■ EXERCISE TASK
Can you lay out the lines of the items below, from the line with "Open Zoom view layout icon" to the line with "point(729,26)", both included, as a numbered list with blank lines left out?

■ RECORDS FOR PROCESSING
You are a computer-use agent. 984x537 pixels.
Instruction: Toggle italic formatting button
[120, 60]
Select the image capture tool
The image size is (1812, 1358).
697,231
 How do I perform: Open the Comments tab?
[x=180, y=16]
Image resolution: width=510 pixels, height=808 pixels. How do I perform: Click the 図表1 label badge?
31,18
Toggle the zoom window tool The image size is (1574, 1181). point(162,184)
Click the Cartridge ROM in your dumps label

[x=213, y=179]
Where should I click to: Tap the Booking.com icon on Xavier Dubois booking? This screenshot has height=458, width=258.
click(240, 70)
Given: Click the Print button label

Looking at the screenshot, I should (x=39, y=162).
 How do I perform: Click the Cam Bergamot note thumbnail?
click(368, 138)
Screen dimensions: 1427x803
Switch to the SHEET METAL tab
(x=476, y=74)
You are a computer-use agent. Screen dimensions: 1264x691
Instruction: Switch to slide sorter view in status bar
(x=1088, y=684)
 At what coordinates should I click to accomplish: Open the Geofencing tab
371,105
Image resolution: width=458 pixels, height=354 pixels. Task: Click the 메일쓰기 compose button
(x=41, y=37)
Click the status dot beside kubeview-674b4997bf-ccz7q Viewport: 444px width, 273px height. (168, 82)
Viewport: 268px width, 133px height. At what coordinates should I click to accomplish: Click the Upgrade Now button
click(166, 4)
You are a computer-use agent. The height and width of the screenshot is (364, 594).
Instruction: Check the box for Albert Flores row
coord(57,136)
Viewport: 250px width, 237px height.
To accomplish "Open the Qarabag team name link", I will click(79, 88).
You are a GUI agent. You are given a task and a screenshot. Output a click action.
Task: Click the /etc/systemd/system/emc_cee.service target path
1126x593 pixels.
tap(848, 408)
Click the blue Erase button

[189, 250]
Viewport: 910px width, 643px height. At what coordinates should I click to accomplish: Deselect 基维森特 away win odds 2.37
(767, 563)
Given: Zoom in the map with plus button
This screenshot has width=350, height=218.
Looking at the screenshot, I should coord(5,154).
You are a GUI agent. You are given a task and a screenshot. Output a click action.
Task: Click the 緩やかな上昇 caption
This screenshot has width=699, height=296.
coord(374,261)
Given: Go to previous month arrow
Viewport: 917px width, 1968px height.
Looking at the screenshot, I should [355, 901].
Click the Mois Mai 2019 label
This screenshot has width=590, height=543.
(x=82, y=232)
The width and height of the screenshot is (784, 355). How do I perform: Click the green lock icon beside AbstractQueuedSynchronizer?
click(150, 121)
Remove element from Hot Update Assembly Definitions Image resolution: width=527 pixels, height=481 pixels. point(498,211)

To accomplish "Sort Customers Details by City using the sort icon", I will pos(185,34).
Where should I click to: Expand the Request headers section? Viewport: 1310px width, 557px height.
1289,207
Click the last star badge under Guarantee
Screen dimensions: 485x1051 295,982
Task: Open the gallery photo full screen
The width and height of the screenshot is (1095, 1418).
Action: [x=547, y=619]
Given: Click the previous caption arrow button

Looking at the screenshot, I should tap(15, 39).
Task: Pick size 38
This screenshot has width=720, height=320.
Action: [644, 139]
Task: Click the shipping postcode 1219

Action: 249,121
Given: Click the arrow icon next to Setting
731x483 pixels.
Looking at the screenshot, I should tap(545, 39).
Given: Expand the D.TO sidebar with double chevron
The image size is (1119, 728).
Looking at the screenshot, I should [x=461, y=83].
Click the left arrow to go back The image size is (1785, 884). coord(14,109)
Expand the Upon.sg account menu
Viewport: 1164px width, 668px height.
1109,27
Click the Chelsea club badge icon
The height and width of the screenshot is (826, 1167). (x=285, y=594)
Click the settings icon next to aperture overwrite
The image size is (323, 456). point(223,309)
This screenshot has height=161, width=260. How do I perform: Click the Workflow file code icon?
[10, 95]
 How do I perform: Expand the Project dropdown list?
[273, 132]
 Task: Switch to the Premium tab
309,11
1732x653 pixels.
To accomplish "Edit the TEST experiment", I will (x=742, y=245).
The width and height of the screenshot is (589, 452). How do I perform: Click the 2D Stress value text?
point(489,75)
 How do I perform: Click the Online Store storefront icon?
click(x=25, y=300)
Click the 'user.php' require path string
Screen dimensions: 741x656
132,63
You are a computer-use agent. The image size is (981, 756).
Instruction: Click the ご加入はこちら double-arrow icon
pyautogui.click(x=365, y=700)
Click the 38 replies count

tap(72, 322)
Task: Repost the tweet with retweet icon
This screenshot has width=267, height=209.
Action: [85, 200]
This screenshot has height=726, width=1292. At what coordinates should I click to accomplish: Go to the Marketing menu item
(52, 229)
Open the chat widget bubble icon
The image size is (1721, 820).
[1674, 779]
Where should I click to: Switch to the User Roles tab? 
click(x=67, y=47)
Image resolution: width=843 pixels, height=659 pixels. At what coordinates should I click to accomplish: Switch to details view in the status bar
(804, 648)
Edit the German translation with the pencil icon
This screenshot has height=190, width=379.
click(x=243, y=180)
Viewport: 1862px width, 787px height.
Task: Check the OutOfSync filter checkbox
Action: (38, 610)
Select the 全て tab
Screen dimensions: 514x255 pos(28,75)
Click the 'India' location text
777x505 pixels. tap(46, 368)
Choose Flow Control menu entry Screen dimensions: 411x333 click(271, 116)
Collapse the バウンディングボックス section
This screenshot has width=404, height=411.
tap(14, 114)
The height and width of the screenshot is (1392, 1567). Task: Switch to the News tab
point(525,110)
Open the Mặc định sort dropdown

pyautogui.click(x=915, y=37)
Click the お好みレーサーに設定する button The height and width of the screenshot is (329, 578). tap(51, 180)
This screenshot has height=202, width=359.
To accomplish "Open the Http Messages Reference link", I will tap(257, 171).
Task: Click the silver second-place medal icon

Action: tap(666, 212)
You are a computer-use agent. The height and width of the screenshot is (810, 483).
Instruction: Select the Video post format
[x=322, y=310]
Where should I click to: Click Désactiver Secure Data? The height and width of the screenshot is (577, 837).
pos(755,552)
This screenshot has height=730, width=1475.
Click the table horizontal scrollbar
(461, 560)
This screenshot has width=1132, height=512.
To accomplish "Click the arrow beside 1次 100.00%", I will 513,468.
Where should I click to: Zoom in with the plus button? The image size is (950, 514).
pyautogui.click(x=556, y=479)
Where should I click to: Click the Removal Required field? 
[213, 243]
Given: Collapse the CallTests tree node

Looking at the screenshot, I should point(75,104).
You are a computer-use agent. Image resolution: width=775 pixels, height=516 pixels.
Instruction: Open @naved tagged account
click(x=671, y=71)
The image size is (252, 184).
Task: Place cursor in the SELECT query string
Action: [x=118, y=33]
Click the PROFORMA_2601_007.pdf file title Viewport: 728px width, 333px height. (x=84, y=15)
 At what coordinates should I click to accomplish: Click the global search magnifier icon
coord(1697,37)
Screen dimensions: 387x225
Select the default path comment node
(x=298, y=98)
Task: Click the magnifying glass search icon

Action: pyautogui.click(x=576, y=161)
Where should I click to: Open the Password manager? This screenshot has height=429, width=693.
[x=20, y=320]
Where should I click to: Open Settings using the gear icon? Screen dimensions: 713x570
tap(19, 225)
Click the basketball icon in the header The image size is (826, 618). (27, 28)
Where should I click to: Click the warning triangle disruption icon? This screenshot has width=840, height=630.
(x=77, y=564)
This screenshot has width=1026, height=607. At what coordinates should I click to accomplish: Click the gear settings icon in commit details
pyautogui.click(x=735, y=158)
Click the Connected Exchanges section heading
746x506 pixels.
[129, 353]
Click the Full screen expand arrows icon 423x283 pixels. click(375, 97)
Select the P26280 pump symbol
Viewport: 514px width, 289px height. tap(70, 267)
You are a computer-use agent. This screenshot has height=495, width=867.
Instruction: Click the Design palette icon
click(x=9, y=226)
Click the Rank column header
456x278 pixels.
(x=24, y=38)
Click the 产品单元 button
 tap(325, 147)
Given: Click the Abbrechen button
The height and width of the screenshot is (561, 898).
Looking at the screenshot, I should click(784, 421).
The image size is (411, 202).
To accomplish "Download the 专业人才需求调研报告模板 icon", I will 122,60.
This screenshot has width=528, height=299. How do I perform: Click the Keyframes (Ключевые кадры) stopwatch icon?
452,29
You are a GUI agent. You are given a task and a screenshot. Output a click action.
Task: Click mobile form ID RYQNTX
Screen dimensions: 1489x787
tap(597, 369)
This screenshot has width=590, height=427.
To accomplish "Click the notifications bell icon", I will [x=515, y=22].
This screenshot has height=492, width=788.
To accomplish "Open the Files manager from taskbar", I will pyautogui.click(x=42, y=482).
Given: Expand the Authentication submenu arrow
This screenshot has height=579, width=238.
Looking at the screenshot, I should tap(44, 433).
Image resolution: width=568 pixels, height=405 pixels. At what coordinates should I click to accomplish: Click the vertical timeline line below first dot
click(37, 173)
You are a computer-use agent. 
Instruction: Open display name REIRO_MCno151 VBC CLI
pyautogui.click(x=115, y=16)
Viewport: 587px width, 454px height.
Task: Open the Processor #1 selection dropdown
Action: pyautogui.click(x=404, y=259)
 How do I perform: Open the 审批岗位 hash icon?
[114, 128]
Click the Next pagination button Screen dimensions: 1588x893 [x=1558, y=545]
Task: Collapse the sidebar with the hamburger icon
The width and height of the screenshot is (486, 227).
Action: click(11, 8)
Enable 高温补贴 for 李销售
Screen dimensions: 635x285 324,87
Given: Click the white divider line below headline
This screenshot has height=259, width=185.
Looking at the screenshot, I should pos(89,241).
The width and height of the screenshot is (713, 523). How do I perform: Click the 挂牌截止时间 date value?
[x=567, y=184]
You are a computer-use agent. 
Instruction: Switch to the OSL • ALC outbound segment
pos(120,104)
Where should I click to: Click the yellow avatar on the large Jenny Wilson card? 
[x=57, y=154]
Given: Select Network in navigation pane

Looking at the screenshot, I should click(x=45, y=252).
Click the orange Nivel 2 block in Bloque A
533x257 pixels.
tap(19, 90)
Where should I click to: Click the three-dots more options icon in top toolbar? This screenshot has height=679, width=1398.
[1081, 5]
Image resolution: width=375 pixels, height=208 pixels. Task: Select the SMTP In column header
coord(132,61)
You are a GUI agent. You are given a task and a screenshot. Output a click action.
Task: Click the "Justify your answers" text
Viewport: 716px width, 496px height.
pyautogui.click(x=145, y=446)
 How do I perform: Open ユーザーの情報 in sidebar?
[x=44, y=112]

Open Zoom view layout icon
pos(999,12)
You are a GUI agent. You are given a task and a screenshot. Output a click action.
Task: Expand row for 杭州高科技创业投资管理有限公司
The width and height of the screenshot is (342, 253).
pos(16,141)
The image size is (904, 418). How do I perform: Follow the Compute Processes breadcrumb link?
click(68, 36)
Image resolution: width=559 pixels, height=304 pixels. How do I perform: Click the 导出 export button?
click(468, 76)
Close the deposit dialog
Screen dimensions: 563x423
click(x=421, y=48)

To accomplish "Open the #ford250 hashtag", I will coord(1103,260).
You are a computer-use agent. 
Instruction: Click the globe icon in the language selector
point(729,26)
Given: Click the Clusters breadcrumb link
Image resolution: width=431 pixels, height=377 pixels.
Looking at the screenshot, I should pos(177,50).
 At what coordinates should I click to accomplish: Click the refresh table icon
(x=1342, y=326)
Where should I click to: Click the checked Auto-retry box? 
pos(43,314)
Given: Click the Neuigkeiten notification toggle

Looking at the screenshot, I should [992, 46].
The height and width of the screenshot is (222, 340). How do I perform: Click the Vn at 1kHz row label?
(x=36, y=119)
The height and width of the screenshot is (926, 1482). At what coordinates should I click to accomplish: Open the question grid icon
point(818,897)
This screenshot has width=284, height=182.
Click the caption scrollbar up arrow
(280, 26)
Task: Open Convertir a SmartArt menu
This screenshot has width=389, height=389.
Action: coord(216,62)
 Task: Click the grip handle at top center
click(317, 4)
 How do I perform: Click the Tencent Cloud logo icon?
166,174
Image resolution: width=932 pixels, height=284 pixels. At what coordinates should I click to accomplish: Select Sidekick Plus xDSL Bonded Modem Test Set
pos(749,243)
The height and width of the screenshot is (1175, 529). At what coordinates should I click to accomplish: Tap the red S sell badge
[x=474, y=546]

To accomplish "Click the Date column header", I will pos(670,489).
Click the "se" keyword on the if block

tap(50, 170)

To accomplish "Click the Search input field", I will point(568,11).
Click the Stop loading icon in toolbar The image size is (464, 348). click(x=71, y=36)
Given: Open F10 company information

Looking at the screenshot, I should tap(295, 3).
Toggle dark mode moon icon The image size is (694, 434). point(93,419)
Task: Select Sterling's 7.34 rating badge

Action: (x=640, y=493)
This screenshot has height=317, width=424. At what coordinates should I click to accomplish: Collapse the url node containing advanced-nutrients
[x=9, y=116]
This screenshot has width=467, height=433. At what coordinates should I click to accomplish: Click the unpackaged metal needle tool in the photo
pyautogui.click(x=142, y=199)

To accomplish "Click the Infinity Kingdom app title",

■ EXERCISE OUTPUT
1. Open Zoom view layout icon
2. pos(999,12)
3. You are a GUI agent. You are given a task and a screenshot. Output a click action.
4. Task: Expand row for 杭州高科技创业投资管理有限公司
5. The width and height of the screenshot is (342, 253).
6. pos(16,141)
7. The image size is (904, 418). How do I perform: Follow the Compute Processes breadcrumb link?
8. click(68, 36)
9. Image resolution: width=559 pixels, height=304 pixels. How do I perform: Click the 导出 export button?
10. click(468, 76)
11. Close the deposit dialog
12. Screen dimensions: 563x423
13. click(x=421, y=48)
14. To accomplish "Open the #ford250 hashtag", I will coord(1103,260).
15. You are a computer-use agent. 
16. Instruction: Click the globe icon in the language selector
17. point(729,26)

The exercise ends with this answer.